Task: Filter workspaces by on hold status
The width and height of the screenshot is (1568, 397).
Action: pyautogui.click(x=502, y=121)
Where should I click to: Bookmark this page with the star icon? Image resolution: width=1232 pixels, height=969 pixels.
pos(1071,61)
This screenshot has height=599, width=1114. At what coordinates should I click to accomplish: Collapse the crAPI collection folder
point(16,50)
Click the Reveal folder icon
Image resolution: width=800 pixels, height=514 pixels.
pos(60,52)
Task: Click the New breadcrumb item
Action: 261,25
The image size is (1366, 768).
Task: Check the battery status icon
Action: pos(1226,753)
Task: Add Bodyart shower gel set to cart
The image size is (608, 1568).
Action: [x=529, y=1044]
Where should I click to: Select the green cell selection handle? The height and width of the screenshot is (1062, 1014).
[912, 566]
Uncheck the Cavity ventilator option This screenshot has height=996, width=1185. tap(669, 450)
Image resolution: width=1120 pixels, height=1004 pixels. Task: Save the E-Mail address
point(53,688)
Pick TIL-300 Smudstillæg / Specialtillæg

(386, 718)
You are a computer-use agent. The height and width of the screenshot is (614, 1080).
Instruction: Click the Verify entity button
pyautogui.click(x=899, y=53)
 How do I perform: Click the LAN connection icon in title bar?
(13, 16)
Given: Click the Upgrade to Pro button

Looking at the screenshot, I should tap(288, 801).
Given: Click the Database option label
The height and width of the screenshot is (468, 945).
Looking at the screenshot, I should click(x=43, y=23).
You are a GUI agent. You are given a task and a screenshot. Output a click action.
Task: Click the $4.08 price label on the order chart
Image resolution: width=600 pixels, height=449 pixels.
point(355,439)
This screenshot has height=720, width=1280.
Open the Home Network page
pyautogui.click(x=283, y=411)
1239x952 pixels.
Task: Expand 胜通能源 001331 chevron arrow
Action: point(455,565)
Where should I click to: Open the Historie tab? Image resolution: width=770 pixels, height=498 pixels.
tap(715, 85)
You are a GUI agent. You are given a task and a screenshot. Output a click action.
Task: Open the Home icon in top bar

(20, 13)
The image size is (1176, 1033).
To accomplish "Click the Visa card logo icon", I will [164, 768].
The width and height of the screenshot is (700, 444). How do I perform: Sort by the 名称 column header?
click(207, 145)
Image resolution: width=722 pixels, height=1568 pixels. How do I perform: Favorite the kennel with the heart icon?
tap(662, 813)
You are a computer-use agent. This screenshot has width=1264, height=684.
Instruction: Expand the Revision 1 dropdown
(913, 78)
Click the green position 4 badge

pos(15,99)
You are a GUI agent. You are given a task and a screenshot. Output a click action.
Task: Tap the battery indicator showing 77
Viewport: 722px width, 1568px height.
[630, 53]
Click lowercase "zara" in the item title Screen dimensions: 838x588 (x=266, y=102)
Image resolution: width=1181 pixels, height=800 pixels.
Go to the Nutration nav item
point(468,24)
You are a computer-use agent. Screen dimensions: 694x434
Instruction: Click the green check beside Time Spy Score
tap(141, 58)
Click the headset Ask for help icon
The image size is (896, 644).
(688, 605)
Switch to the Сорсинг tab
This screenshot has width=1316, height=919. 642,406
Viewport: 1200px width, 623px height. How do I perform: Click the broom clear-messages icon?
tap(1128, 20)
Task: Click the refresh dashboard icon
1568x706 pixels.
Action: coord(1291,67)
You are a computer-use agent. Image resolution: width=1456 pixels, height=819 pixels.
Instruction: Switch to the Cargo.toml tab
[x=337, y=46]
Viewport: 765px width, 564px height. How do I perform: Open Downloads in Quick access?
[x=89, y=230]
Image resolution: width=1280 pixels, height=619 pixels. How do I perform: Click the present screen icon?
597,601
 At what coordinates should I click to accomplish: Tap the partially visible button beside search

..........

Select the lines in this material that hold the word "dimensions", leaving none out.

**OUTPUT:**
Click lowercase "zara" in the item title Screen dimensions: 838x588 (x=266, y=102)
You are a computer-use agent. Screen dimensions: 694x434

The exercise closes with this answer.